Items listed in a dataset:
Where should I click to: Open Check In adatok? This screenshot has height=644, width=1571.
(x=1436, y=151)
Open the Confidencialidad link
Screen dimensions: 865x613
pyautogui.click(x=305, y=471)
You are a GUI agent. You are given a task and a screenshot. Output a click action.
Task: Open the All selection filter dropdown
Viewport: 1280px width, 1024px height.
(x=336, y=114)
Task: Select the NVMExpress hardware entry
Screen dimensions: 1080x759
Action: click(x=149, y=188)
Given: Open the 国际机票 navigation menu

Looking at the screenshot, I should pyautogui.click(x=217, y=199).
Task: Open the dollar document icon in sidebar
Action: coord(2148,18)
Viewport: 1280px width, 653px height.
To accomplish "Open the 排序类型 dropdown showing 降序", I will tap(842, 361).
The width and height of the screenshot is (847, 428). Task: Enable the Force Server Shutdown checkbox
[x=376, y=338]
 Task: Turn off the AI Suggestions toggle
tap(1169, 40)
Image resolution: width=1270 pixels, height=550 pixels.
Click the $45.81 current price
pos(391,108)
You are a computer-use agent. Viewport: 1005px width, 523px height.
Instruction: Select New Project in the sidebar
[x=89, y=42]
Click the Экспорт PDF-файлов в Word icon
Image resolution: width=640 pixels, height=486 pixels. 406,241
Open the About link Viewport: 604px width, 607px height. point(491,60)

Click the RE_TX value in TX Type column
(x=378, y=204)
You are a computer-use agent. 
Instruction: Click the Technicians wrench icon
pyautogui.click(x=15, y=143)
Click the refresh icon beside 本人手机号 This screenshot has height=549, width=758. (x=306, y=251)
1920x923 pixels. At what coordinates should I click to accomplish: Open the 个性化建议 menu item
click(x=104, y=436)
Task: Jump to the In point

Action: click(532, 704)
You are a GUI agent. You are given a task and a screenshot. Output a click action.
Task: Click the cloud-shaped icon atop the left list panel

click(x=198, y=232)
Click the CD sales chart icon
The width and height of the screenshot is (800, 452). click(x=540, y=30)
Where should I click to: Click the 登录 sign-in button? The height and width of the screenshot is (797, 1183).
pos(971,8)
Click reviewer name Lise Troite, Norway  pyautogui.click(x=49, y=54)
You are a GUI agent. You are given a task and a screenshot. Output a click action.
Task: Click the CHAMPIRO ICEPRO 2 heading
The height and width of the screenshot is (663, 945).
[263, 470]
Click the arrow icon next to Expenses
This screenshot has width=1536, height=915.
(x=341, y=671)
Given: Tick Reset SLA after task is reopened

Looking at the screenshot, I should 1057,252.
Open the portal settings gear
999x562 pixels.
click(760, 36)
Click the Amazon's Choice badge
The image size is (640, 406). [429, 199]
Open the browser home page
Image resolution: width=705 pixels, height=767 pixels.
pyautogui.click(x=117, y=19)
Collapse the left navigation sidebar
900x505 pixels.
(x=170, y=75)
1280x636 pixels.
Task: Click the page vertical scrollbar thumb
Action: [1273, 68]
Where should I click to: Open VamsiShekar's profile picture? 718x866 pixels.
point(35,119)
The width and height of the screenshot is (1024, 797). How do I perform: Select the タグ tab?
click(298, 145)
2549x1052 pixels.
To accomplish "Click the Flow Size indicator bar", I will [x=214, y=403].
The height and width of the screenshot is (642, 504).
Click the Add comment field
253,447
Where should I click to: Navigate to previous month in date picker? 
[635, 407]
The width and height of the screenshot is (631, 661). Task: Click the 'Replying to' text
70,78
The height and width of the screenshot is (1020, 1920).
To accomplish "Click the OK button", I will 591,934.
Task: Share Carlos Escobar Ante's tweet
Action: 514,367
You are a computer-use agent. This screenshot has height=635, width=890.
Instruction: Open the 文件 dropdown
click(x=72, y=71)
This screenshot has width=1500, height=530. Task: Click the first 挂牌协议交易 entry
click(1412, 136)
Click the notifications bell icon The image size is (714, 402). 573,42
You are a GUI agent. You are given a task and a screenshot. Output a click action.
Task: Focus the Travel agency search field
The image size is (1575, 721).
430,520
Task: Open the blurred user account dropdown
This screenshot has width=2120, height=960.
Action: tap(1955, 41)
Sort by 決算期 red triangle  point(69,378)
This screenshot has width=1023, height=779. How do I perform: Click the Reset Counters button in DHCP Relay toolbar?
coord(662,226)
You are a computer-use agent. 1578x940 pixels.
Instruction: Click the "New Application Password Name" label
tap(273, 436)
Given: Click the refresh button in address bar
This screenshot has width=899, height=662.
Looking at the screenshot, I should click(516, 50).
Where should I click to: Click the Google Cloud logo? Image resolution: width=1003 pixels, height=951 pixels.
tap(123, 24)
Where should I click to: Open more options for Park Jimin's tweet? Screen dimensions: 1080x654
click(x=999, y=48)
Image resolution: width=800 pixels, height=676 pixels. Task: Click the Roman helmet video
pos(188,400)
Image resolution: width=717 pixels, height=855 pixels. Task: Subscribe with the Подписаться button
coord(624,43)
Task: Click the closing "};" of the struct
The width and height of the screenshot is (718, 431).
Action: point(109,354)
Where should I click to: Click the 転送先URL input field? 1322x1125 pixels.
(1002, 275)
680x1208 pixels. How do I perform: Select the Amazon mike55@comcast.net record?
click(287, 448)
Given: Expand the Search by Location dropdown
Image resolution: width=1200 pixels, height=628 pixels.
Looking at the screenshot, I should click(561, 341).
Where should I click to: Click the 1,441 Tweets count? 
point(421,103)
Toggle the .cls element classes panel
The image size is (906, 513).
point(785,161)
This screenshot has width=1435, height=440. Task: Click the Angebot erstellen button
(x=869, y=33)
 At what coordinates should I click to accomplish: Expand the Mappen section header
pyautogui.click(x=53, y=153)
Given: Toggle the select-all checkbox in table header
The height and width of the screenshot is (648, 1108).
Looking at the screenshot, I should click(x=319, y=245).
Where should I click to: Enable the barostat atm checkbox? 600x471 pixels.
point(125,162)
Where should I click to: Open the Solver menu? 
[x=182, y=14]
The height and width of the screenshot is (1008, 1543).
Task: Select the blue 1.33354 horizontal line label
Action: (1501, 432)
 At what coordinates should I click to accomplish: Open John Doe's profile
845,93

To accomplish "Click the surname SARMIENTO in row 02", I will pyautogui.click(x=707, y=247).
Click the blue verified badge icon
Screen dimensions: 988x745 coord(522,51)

• **EXERCISE REQUIREMENTS**: Given the records above, reproduce precisely and only the lines between the line holding "Click the CD sales chart icon" and the line holding "Click the notifications", inclusive.

• **OUTPUT OF THE EXERCISE**:
Click the CD sales chart icon
The width and height of the screenshot is (800, 452). click(x=540, y=30)
Where should I click to: Click the 登录 sign-in button? The height and width of the screenshot is (797, 1183).
pos(971,8)
Click reviewer name Lise Troite, Norway  pyautogui.click(x=49, y=54)
You are a GUI agent. You are given a task and a screenshot. Output a click action.
Task: Click the CHAMPIRO ICEPRO 2 heading
The height and width of the screenshot is (663, 945).
[263, 470]
Click the arrow icon next to Expenses
This screenshot has width=1536, height=915.
(x=341, y=671)
Given: Tick Reset SLA after task is reopened

Looking at the screenshot, I should 1057,252.
Open the portal settings gear
999x562 pixels.
click(760, 36)
Click the Amazon's Choice badge
The image size is (640, 406). [429, 199]
Open the browser home page
Image resolution: width=705 pixels, height=767 pixels.
pyautogui.click(x=117, y=19)
Collapse the left navigation sidebar
900x505 pixels.
(x=170, y=75)
1280x636 pixels.
Task: Click the page vertical scrollbar thumb
Action: [1273, 68]
Where should I click to: Open VamsiShekar's profile picture? 718x866 pixels.
point(35,119)
The width and height of the screenshot is (1024, 797). How do I perform: Select the タグ tab?
click(298, 145)
2549x1052 pixels.
To accomplish "Click the Flow Size indicator bar", I will [x=214, y=403].
The height and width of the screenshot is (642, 504).
Click the Add comment field
253,447
Where should I click to: Navigate to previous month in date picker? 
[635, 407]
The width and height of the screenshot is (631, 661). Task: Click the 'Replying to' text
70,78
The height and width of the screenshot is (1020, 1920).
To accomplish "Click the OK button", I will 591,934.
Task: Share Carlos Escobar Ante's tweet
Action: 514,367
You are a computer-use agent. This screenshot has height=635, width=890.
Instruction: Open the 文件 dropdown
click(x=72, y=71)
This screenshot has width=1500, height=530. Task: Click the first 挂牌协议交易 entry
click(1412, 136)
Click the notifications bell icon The image size is (714, 402). 573,42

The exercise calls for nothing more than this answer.